When we last left off, there had been arrivals in a strange city, museum visitations, and strange cultures.

On Thursday, we took the train to Princeton and split up for dinner with different sets of friends. I narrowly missed going to Hooters, but did manage to acquire some vanilla fudge. (I have been on a quest for the past week to find fudge, and have mostly failed.) The most interesting part of the evening was a chance encounter at the Small World Cafe involving Waterloo people and French Canadians which showed that the world really is small, at least among ivy league academic types. New Jersey is very flat and quiet after New York, and the constant low roar of life (cars) here was audibly gone at night. There were even geese.

I spent Friday afternoon walking along the river from 46th street to the bottom of Manhattan. Apparently a major city project to prettify the piers is underway, including a mostly decent foot and bicycle path that runs along the water in exactly the direction I randomly chose to walk. It was interesting to see the different areas in various stages of completion. Some piers were nothing more than vast expanses of rotting logs sticking out of the water, others were abandoned stretches of concrete. I walked by several helicopter landing pads. I was about to exclaim about how odd New York's definition of a "park" was when I ran into a very obviously newly developed commercial area along the water around Chelsea. There seemed to be quite a bit going on inside some brightly colored warehouses, but it was a bit forboding to foot traffic. Further down there were more areas that could reasonably be called parks.

When the parks ended, I found myself in a mall-like structure called the World Financial Center. Hmm. It was all glossy glass and polished marble, full of corporate cafes that sold $10 salads and Gap stores and the like. Then I went up a level and found myself looking out of a wall of glass onto a panoramic view of the World Trade Center site. Somehow it was actually spookier to be in a building that felt like the ghost of what the World Trade Center must have been like, and where you might end up having lunch or buying flowers or the like if you worked there, than to look out on the site from the side that tourists are normally brought to and see merely the cavity of buildings I've never seen. When I walked over to the other side, I discovered that the subway station underneath the towers had been reopened since the last time I was there. I had no idea it had even survived. That was also spooky. The platform that looked out on the site was full of tourists taking pictures of themselves against the view.

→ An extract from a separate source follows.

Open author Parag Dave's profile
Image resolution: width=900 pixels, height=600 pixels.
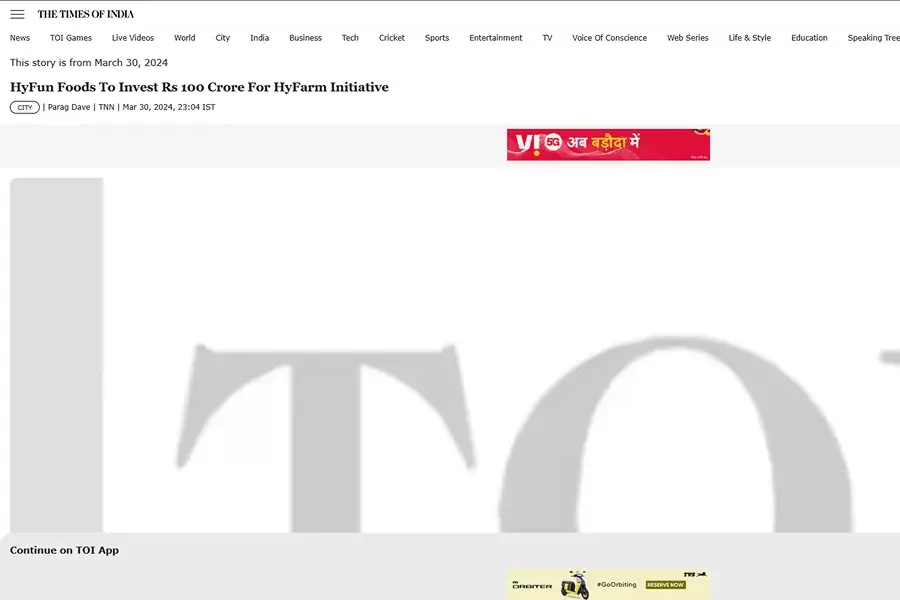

I took a train from there to upper Manhattan, where I'd been given a random intersection to meet at. Only I apparently made a bad choice of lines and a bad choice of directions when leaving the station, and ended up taking an impromptu tour of Harlem (which was a strange combination of burned out buildings and snazzy new ones, and people on the street who kept asking if I was ok) before discovering that the street I thought I was supposed to be on ended in a cliff, which I scaled by stairs only to discover that it disappeared again into a gate which turned out to be an entrance to Columbia University. The view from the top of the cliff over the park that contained it and Harlem was actually quite nice, but I realized that the park felt a bit odd, like a fissure in the pavement that manages to almost completely cover nearly everything else I'd seen until then.

On Saturday we walked across the Brooklyn Bridge. I was most impressed upon reaching the other side to see large buildings apparently owned by Jehovah's Witnesses. There was even a tower labeled Watchtower, and large amonitions written on the side of the buildings to read the bible and the other publications the Jehovah's Witnesses distribue. We wandered a tiny amount around Brooklyn, then subwayed back to Manhattan for a very snazzy Italian dinner at a place called Briocco where our waiter was quite suave and Italian-accented and introduced the specials using the first person: "I have steamed asparagus, with a sauce of..."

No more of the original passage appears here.